***** Provided data
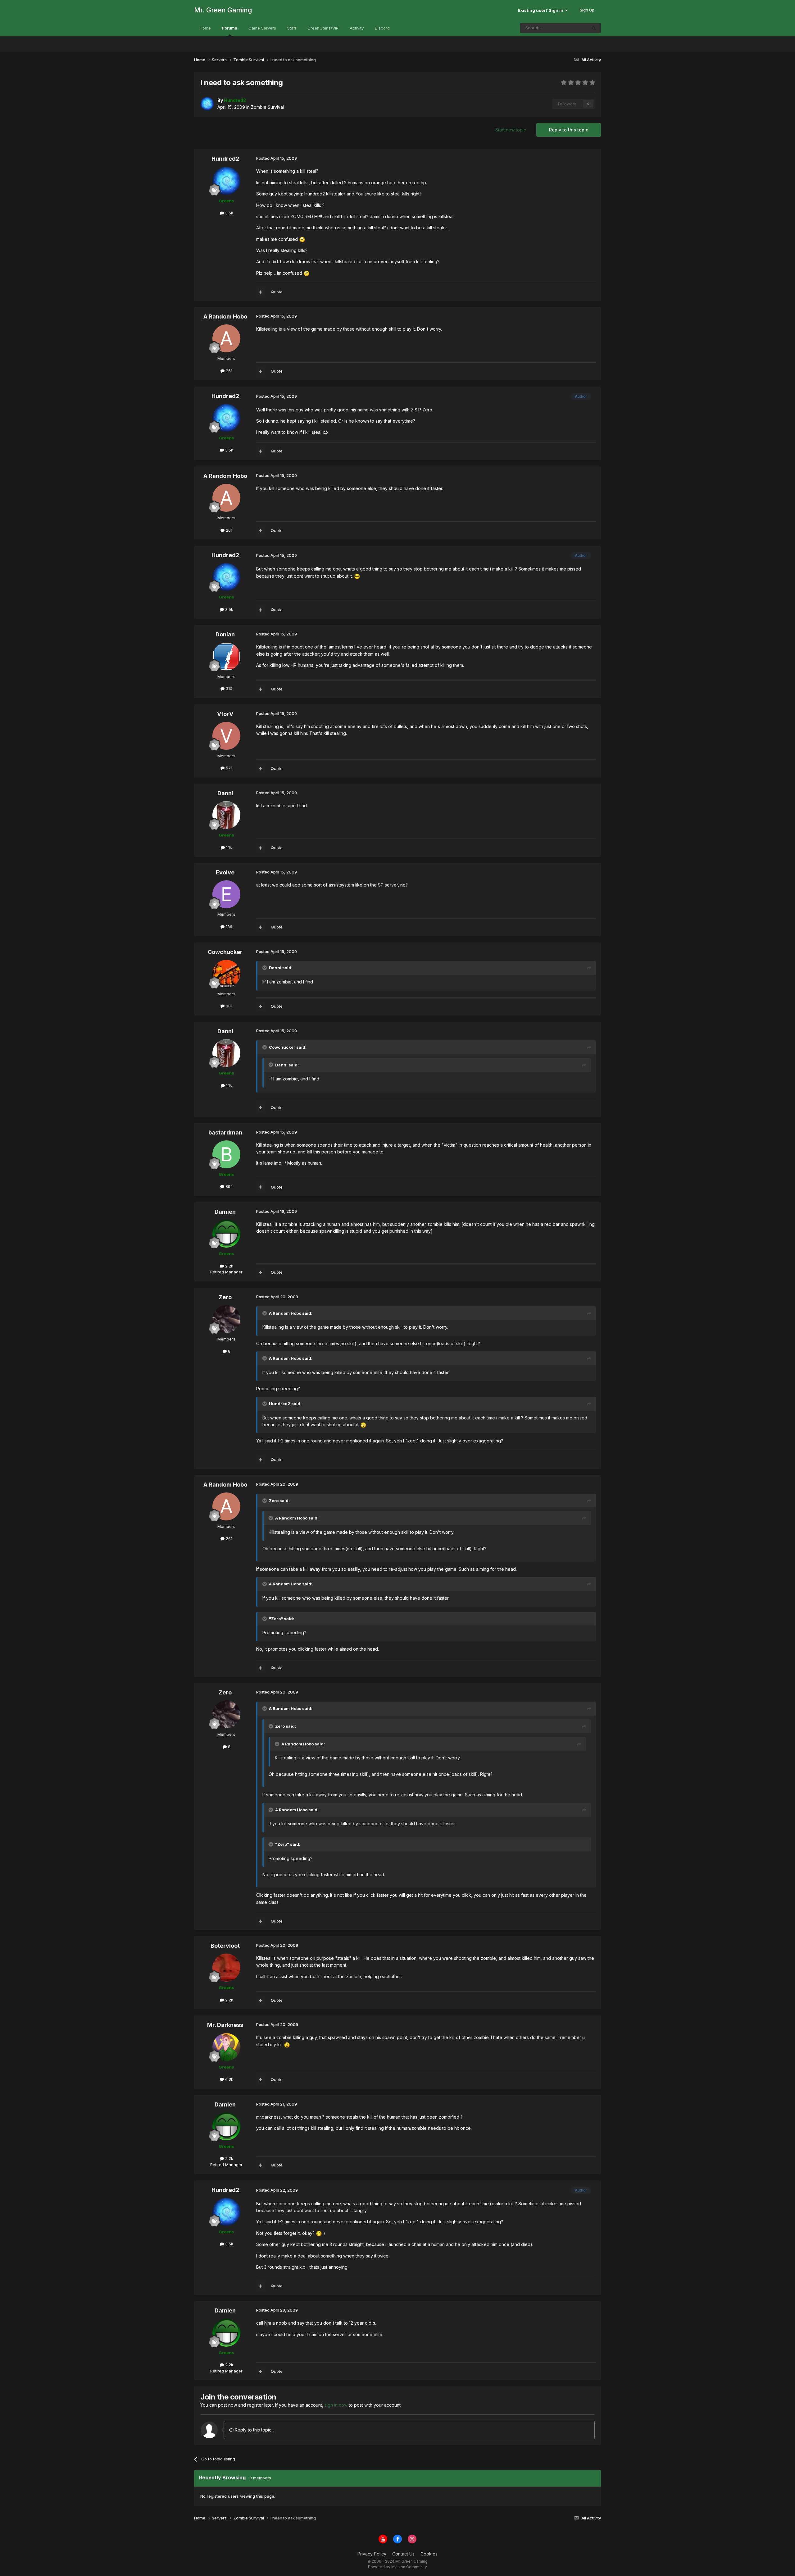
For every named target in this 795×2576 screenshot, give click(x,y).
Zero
**********
***** Provided data
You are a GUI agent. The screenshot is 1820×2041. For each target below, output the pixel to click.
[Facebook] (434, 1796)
**********
***** Provided data
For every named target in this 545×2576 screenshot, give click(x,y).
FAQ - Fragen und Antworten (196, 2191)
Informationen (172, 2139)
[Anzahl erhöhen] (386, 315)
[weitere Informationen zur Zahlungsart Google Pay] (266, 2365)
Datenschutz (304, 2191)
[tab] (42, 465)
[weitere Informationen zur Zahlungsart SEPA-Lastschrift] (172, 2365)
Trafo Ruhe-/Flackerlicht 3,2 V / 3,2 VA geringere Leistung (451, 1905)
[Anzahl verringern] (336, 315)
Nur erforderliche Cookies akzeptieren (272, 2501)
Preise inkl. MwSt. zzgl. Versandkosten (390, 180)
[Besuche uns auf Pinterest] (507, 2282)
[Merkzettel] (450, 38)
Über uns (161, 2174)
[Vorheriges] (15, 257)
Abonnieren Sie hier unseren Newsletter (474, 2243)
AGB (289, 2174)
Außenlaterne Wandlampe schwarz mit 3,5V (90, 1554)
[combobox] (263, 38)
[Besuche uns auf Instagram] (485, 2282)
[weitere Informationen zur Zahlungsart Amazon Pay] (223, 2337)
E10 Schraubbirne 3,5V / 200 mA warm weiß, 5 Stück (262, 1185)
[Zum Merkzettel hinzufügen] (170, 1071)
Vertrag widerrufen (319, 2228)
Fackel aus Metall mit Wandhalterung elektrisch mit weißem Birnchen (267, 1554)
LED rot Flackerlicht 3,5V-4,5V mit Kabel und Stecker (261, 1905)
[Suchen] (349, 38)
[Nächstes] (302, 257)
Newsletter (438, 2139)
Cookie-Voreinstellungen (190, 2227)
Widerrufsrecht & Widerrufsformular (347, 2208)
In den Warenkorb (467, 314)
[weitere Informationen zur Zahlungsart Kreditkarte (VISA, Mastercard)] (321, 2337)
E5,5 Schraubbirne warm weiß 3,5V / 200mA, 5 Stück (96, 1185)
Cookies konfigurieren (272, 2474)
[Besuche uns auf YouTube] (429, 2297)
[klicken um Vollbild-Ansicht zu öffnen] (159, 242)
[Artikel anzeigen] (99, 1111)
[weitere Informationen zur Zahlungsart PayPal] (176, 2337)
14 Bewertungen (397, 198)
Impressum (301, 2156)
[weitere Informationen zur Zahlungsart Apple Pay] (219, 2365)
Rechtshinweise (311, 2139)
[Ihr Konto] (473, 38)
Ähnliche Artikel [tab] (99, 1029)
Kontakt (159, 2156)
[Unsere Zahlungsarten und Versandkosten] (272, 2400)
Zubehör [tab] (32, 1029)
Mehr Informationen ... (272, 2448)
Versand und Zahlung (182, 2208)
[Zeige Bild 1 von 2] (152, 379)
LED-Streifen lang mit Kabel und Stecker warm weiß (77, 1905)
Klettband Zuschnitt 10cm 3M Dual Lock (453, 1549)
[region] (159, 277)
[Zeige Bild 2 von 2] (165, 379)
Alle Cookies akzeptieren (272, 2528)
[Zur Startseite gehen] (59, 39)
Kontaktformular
**********
» **Directions**
Using the entries above, give back exactly the line containing "[Artikel anzeigen] (99, 1111)", the line containing "Kontaktformular", and every line between them, and nothing else.

» **Your response**
[Artikel anzeigen] (99, 1111)
[weitere Informationen zur Zahlungsart PayPal] (176, 2337)
14 Bewertungen (397, 198)
Impressum (301, 2156)
[weitere Informationen zur Zahlungsart Apple Pay] (219, 2365)
Rechtshinweise (311, 2139)
[Ihr Konto] (473, 38)
Ähnliche Artikel [tab] (99, 1029)
Kontakt (159, 2156)
[Unsere Zahlungsarten und Versandkosten] (272, 2400)
Zubehör [tab] (32, 1029)
Mehr Informationen ... (272, 2448)
Versand und Zahlung (182, 2208)
[Zeige Bild 1 von 2] (152, 379)
LED-Streifen lang mit Kabel und Stecker warm weiß (77, 1905)
Klettband Zuschnitt 10cm 3M Dual Lock (453, 1549)
[region] (159, 277)
[Zeige Bild 2 von 2] (165, 379)
Alle Cookies akzeptieren (272, 2528)
[Zur Startseite gehen] (59, 39)
Kontaktformular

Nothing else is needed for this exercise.